Added on: Tuesday 23rd December
Lost Sheep TourThe 'Lost Sheep Tour' ended last night at Cox's Yard in Stratford. Fantastic gig. It has a capacity of 240 but there seemed to be about 500 in there. It was rammed. A great, good-humoured crowd who were really up for it. We'd just spent three days in the studios recording and (not to blow our own trumpets) we were pretty fucking good! It was hot and sweaty and the crowd was right in our faces. I loved it. The set of tunes went down especially well. We've decided to call them 'The Ghost of Donockley's Coat' after a story Troy told us at the weekend: in his youth he had one of those RAF greatcoats, and he was walking along in it one day when he suddenly slipped on an enormous pile of dog shit. He landed right in it and got it all over the back of his coat (and during his drunken examination of what had happened, all over his hands and hair...). He took the coat to the cleaners, and they got rid of the actual shit, but the smell still lingered, so he threw it away. But while we were sitting in a pub in Banbury the other day he got a whiff of dog shit, and wondered whether he was being followed by the ghost of his own coat... That's the end of touring for the moment. We've got a live session on the Radcliffe & Maconie show on 5th January, but after that Troy's away with Maddy Prior, and then the Finnish death metal outfit Nightwish, so our next true gig isn't until mid-May. But we hope to be touring pretty solidly from then on right through the summer and autumn.

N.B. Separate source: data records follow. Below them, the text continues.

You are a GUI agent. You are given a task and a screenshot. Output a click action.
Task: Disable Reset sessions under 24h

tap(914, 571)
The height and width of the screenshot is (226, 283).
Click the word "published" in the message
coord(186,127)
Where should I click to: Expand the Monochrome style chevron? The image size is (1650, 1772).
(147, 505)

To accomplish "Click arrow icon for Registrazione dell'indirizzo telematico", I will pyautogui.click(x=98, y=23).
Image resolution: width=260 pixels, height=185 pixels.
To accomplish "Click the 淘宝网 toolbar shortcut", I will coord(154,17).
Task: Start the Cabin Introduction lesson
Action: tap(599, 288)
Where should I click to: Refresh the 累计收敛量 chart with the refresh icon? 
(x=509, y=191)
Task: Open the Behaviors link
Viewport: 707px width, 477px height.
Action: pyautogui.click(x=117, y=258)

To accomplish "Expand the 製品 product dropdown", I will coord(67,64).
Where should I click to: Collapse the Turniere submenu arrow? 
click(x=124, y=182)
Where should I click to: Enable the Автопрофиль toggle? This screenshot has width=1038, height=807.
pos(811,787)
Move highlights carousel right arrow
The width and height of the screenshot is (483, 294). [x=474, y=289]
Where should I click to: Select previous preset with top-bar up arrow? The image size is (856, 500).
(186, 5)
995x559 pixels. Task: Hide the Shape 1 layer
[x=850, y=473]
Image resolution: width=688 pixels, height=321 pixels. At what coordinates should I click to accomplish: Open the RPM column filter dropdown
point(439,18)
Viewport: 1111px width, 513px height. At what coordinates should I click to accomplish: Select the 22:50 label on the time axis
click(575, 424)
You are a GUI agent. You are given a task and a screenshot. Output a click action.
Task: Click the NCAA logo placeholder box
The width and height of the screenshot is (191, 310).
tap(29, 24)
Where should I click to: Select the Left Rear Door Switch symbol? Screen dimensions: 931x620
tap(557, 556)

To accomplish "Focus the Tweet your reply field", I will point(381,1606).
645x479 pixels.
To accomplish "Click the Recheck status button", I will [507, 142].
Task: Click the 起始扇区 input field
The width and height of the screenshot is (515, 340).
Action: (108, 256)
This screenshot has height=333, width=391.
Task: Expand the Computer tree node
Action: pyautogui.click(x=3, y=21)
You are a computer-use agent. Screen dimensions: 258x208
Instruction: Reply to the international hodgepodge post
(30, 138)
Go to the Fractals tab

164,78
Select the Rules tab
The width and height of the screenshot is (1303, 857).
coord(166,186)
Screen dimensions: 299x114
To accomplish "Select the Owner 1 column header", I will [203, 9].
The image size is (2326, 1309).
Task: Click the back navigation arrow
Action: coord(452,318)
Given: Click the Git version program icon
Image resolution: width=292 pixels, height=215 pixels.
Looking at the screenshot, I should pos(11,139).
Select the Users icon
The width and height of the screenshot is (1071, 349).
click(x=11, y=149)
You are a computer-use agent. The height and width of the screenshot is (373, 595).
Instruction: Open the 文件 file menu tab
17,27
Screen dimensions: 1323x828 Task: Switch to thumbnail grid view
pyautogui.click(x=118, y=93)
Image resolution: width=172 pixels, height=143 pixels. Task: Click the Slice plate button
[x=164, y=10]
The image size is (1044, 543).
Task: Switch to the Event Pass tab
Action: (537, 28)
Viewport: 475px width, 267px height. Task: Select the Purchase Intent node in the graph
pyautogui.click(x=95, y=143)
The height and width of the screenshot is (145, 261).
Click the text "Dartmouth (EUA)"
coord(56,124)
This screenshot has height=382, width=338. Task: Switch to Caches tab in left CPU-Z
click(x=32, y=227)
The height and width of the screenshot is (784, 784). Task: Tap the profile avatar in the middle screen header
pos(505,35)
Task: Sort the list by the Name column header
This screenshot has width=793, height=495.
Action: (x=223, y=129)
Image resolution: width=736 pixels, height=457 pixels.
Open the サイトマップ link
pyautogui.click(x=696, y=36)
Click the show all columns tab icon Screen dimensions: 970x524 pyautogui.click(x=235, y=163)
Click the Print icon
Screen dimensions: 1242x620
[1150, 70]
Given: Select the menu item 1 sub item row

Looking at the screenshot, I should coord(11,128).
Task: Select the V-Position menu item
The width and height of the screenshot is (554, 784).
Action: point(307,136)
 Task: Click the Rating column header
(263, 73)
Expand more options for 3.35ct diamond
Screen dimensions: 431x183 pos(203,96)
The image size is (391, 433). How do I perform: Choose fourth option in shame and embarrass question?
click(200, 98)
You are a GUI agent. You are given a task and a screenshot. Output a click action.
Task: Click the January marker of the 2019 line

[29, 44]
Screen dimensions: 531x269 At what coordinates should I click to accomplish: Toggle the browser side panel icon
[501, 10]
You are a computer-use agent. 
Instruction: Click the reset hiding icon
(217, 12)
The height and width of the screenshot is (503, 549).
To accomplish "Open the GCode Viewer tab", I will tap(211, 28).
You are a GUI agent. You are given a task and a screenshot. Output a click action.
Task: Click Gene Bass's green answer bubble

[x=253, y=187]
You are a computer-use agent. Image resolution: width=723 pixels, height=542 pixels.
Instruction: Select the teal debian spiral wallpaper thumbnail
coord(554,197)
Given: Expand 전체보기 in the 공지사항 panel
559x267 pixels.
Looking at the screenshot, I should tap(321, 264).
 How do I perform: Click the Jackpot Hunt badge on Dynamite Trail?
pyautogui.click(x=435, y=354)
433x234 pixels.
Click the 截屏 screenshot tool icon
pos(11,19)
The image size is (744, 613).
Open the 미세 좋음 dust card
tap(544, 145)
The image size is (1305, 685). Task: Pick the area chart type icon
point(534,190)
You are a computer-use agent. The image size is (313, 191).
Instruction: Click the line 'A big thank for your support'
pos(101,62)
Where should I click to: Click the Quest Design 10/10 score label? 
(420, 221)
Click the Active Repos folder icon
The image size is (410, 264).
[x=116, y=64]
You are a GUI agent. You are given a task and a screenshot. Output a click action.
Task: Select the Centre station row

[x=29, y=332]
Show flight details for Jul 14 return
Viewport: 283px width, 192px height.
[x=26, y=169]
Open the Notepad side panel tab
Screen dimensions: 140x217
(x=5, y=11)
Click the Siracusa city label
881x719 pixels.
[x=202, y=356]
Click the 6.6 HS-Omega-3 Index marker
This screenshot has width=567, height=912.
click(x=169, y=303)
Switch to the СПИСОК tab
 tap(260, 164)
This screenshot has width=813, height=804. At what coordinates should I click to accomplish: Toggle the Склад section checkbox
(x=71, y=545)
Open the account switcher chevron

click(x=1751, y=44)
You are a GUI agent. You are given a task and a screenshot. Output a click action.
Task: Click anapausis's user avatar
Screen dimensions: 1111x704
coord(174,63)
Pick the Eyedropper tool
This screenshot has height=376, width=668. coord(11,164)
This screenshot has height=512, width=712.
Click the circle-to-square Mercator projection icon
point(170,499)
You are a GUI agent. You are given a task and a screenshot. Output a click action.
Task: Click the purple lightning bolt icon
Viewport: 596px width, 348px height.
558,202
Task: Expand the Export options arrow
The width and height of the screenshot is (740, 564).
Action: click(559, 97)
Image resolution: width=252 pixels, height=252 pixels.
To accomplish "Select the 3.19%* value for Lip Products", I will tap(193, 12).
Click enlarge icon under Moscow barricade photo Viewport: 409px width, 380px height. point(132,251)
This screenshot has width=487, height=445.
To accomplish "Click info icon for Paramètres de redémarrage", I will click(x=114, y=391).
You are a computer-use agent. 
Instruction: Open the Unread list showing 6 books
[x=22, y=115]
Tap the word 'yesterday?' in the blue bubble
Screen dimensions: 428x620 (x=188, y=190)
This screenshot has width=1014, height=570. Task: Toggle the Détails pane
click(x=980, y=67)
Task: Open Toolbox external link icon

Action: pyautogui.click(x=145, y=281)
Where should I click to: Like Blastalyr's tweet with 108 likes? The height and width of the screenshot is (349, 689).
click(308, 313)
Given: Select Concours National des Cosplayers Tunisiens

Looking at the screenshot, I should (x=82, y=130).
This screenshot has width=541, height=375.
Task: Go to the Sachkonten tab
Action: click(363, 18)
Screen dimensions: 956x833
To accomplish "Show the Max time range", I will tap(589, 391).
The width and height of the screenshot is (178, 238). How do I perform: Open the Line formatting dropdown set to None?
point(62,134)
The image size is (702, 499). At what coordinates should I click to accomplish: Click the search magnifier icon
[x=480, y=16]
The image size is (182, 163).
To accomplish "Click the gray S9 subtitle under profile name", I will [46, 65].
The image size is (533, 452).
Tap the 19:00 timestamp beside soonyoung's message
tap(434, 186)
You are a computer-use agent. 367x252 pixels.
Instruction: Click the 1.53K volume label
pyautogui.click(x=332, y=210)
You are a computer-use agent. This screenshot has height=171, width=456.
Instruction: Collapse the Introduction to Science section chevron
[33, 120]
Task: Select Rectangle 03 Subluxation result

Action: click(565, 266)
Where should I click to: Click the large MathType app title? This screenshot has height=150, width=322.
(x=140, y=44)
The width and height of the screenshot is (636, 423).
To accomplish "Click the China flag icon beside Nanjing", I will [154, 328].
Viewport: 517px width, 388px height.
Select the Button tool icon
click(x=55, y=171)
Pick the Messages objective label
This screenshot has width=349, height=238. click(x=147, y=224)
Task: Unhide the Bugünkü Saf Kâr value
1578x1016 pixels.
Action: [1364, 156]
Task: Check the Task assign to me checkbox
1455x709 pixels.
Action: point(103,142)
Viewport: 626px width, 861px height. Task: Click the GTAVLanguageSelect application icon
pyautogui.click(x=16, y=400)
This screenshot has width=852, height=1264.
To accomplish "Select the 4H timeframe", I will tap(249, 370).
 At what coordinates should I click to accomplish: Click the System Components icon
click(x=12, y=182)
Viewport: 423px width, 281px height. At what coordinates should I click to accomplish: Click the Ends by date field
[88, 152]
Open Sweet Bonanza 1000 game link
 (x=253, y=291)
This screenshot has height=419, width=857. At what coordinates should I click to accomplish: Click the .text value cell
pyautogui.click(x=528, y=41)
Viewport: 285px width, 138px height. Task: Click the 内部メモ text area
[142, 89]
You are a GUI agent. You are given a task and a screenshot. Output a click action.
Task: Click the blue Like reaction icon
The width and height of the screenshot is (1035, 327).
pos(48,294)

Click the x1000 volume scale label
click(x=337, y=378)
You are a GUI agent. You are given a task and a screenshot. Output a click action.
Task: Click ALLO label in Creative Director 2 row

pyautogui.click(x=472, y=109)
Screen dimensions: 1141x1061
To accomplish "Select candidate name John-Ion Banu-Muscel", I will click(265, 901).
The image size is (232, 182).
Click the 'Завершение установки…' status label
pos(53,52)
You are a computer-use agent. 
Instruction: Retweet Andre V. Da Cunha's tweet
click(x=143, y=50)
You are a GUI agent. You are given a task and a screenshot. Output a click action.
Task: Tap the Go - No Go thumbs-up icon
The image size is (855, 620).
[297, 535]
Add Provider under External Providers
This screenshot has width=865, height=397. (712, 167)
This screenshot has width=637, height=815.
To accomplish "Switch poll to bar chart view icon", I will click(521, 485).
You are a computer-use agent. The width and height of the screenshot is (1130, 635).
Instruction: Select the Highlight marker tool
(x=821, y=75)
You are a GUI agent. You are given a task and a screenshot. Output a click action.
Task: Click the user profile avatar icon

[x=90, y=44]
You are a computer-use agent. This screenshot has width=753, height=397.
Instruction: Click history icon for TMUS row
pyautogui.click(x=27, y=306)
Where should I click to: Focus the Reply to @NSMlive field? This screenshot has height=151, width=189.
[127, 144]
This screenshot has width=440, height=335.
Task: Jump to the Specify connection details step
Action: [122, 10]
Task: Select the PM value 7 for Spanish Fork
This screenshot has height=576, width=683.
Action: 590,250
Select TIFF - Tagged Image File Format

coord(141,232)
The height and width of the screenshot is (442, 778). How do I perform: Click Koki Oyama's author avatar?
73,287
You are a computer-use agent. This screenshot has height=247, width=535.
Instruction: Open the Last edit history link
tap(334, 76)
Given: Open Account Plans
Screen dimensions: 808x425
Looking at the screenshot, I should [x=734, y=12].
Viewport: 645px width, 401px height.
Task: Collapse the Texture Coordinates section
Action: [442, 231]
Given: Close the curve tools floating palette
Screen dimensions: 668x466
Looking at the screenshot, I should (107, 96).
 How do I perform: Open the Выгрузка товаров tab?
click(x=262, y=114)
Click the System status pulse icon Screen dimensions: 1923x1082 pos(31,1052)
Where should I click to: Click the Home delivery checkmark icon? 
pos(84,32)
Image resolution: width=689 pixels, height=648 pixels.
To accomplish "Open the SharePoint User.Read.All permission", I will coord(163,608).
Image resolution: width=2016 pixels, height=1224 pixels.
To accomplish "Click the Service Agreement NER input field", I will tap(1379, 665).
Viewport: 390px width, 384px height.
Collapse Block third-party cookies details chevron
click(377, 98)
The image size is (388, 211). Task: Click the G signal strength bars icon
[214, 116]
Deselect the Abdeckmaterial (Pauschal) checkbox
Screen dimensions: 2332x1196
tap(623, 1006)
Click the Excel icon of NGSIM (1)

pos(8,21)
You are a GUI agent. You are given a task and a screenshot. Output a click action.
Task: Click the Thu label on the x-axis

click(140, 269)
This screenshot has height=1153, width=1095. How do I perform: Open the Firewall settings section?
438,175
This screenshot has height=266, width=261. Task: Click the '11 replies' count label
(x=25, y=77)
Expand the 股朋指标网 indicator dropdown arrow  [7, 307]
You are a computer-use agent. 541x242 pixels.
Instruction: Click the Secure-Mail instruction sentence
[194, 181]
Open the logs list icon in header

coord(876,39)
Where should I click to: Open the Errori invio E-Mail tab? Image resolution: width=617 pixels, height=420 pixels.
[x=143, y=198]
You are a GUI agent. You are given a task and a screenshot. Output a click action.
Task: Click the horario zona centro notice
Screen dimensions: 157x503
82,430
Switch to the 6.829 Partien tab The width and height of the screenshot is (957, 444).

Added on: Tuesday 16th December
First BlogWell, we've done five gigs with the new line up now and things just get better every night. It just gets tighter and tighter. We're getting a lot of good feedback from people afterwards, and things seem to be heading towards a fruitful summer full of festivals. Which is good. Because that's what we want to do. Bit of hitch in Harlech on Saturday: the sound check started at 5.00, but by 7.45 it still wasn't sorted. The regular soundman had broken his leg and his stand in didn't know what he was doing. He spent an hour trying to get my mandolin into my monitor, but could only get it into the ones on each end. When he eventually got it into my monitor he came down and said 'I'm sorry, I just can't get it into your monitor'! Twat. Doors were about to open and he obviously didn't have a clue so we decided to do it 'acoustic'. Theatr Harlech has pretty good acoustics so it worked out OK. Oddly enough there was a bit of argy bargy between two drunk girls on the back row and a small scuffle broke out. Seemed kind of incongruous when they started throwing people out of an acoustic gig!